The purchase of Twitter by the Tesla Inc.
chief executive has reportedly led to users posting racist and other harmful content en masse on the site. The groups say that among the teams that have been affected by the job cuts are those that worked on content moderation at Twitter, which they warned could further allow hate, harassment, abuse and misinformation to proliferate on the website.
Leaders of the groups who spoke to journalists on Friday — which included Color of Change, Free Press, the Anti-Defamation League and the Gay & Lesbian Alliance Against Defamation — said they are escalating their calls for companies to consider the possible harms to their brands, as well as to society.
“We are witnessing the real-time destruction of one of the world’s most powerful communications systems,” said Nicole Gill, executive director of Accountable Tech. “Elon’s ‘hellscape’ is already here,” she added, referring to Musk’s recent promise, tweeted to advertisers, that he would not allow Twitter to become a “free-for-all hellscape.”
Companies that have publicly stopped advertising on Twitter include General Motors Co.
Audi , Pfizer Inc.
Mondelēz International Inc.
and General Mills Inc.
On Friday, roughly an hour before the activists’ call with journalists began, Musk tweeted that their pressure had caused a “massive drop” in Twitter’s revenue, despite his efforts to “appease” them.
In the news conference, Media Matters for America President Angelo Carusone disputed that activists are to blame.

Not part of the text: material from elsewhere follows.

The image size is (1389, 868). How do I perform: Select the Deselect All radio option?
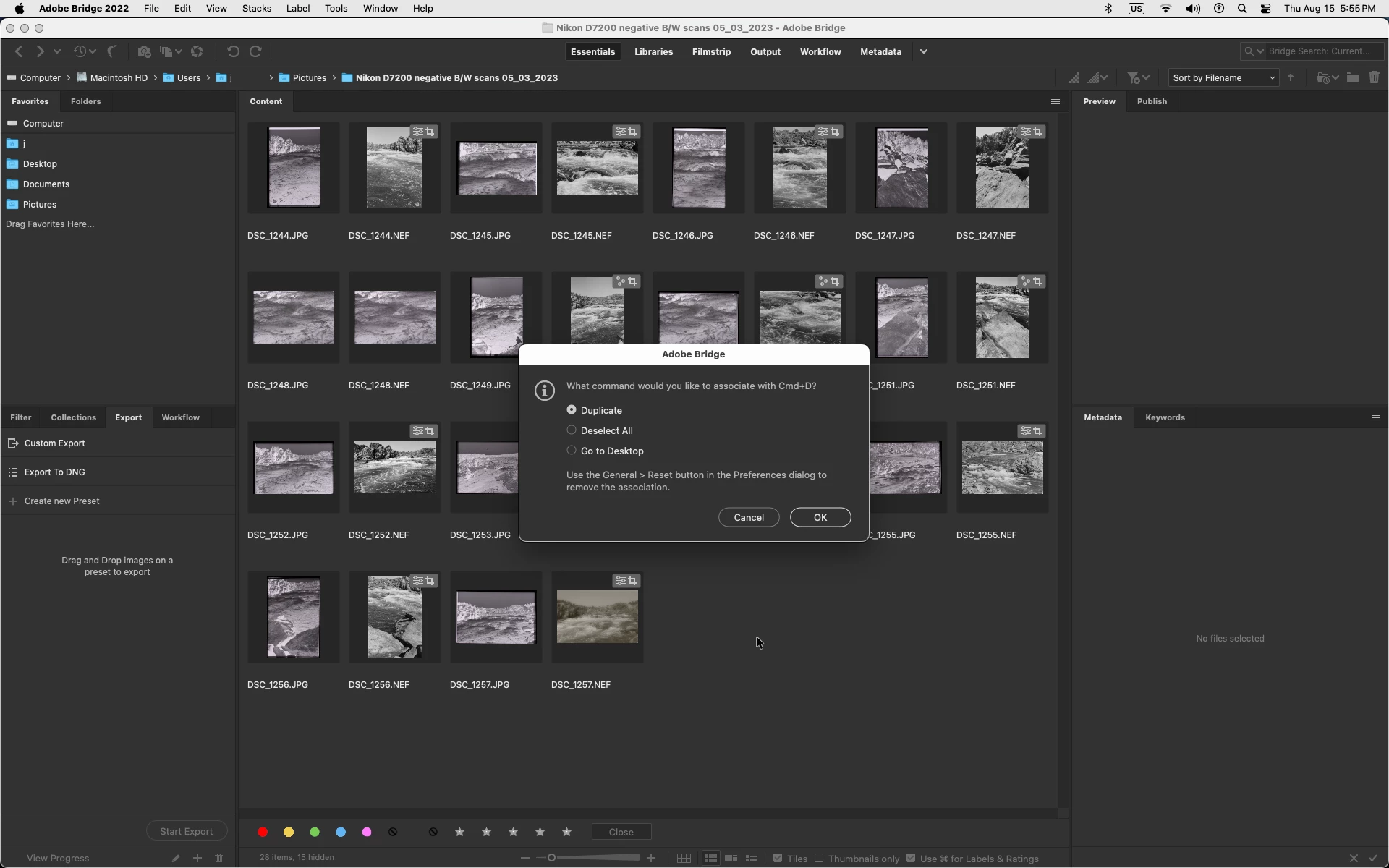point(572,430)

“One of the things that has been driving advertisers away is what Elon Musk is doing,” he said, adding that none of the advertisers his group has approached has said no — that they all seem to be considering their continued spending on Twitter. “The pressure is not manufactured.”
Musk’s statement about seeking to appease activists appeared to refer to a meeting he had with some civil-rights groups on Tuesday, which he also tweeted about.

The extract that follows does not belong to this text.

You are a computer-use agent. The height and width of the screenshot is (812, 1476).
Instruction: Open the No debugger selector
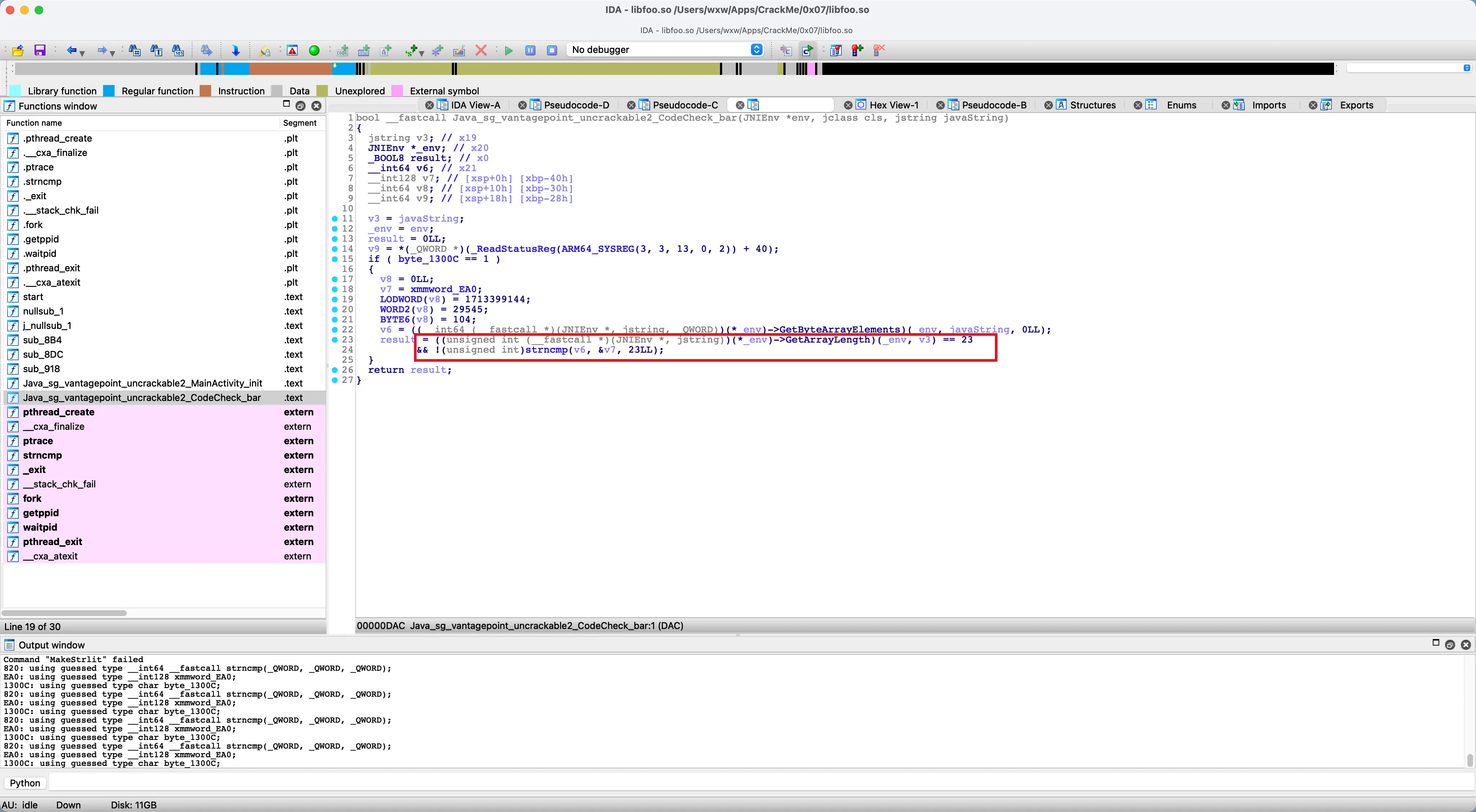point(664,50)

Jessica Gonzalez, co-CEO of Free Press, said she was among those who met on a virtual call with Musk on Tuesday, during which he “seemed genuine” and promised to continue enforcing Twitter’s content-moderation policies.
But after that meeting, Musk tweeted a poll about whether advertisers should support freedom of speech or “political ‘correctness.’ ”
Musk “has shown us the gap between his words and his actions,” said Rashad Robinson, the president of Color of Change who was also part of that meeting.
Among the things Musk is doing, said Sarah Kate Ellis, chief executive of GLAAD, is tweeting antigay and anti-trans content. Ellis pointed to Musk tweeting out, then deleting, an unfounded claim about the attack on Paul Pelosi, husband of Speaker of the House Nancy Pelosi, that she called “a disgusting and completely false antigay conspiracy theory.”
That “comes after [Musk’s] posts that demean trans people,” Ellis said. “This needs to be a red flag for advertisers.”
Free Press’s Gonzalez said Musk’s tweeted claim that content moderation hasn’t changed is “simply not true. When you lay off 50% of your staff, including teams doing content moderation, that means it has changed.”
In addition, after Musk took over Twitter, he reportedly limited employee access to content-moderation tools. And the vice president of trust and safety at the company, Del Harvey, announced her departure last week, following the exit of other top executives.
Robinson and Gonzalez said they were invited to be on a content-moderation council for Twitter, but it’s unclear how it would work and whether it would make a difference — especially as Musk undermines its purpose with his tweets.
“These councils, when there’s a singular leader and decision maker, are sort of window dressing,” Robinson said.